This vignette provides an example of a complete deposits workflow, from initiation of a deposits client through to data publication.
As described in the metadata vignette, deposits start with metadata describing general aspects of the data being deposited, such as a title, description, identification of creators, and any other aspects specified in the deposits metadata JSON schema.
This workflow will use the same “beaver” datasets as the metadata vignette, from R’s “datasets” package. That vignette demonstrated how to use the error messages triggered by incorrectly specified metadata to work towards the following, schema-compliant specification:
metadata <- list (
creator = list (list (name = "P.S. Reynolds")),
created = "1994-01-01T00:00:00",
title = "Time-series analyses of beaver body temperatures.",
description = "Original source of 'beaver' data, in Chapter 11 of Lange, N., Ryan, L., Billard, L., Brillinger, D., Conquest, L. and Greenhouse, J. eds (1994) Case Studies in Biometry.",
publisher = "John Wiley and Sons",
isPartOf = list (list (
identifier = "ark:/13960/t0mt2n370",
relation = "isPartOf"
))
)
The “isPartOf” element is a key part of “deposits” metadata, enabling individual data sources to be systematically related to other resources, in this case to the book first describing these data which has an associated “ark” identifier. These fields are intended to help linking data depositions with other project outcomes, such as publications, other data sets, or general project descriptions. Fields for these purposes include “hasPart”, “hasVersion”, “isPartOf”, “isReferencedBy”, “isReplacedBy”, “isRequiredBy”, and “isVersionOf”, with details of all fields given in the deposits JSON schema.
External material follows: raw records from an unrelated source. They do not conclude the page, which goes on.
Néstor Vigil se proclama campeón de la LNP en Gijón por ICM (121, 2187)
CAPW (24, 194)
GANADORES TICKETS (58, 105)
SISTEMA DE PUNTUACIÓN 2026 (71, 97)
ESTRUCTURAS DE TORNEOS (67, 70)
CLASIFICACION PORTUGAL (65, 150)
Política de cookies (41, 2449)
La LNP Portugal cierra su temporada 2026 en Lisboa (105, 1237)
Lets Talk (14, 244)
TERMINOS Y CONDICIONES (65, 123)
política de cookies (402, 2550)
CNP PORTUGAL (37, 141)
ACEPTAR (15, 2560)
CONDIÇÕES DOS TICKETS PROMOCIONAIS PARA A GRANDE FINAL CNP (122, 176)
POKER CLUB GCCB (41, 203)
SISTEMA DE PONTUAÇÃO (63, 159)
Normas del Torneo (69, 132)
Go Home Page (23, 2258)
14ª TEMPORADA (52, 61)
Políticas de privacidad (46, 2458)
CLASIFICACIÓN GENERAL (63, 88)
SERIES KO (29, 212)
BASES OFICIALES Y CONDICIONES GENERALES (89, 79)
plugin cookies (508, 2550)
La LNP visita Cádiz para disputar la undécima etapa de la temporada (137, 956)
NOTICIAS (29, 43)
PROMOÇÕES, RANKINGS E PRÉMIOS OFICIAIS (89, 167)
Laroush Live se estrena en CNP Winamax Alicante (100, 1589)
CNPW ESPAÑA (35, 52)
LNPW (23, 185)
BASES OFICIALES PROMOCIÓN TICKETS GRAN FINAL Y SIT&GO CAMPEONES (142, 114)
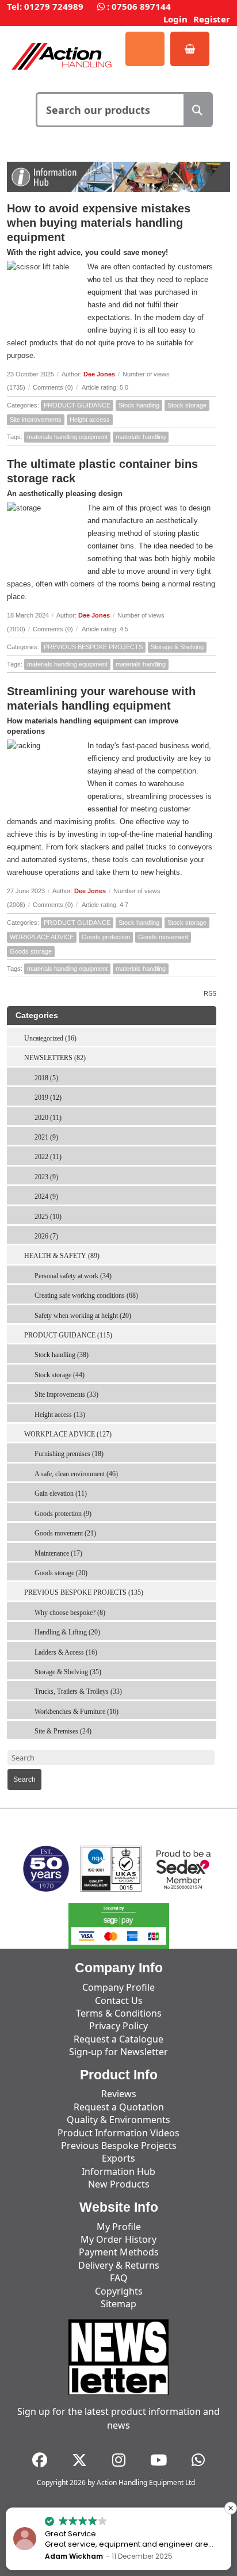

Those metadata can then be used to initiate a deposits client with the
new()
method, demonstrated here with
sandbox = TRUE
to use the Zenodo “sandbox” environment.
cli <- depositsClient$new (
service = "zenodo",
sandbox = TRUE,
metadata = metadata
)
print (cli)
#> <deposits client>
#> deposits service : zenodo
#> sandbox: TRUE
#> url_base : https://sandbox.zenodo.org/api/
#> Current deposits : <none>
#>
#> hostdata : <none>
#> metadata : 6 terms (see 'metadata' element for details)
The metadata can be edited and extended as desired. The metadata
recorded in the deposits client can be updated after each edit with the
deposit_fill_metadata()
method:
While it is always possible to edit deposits metadata directly by
passing values to the
deposit_fill_metadata()
method, the recommended
procedure is to generate a “frictionless” metadata file, as described in
the
vignette of the same name, and to edit the metadata directly in that
file. This procedure is demonstrated in the following section. A
frictionless metadata file can only be initially generated in response
to an actual data resource, and thus the next section begins by
generating some example data.
The “beaver” data actually comprises two datasets, “beaver1” and “beaver2”, each of which is a time series of body temperature measurements from an individual beaver. For data sources to be uploaded by deposits, they must first exist on a local computer, meaning in this case that copies of these beaver datasets must first be written to local files.
The deposits package presumes that a single deposits lives within a dedicated local directory which includes all associated files. Let’s start by making a temporary directory and storing the “beaver” data there:
beaver_dir <- file.path (tempdir (), "beaver")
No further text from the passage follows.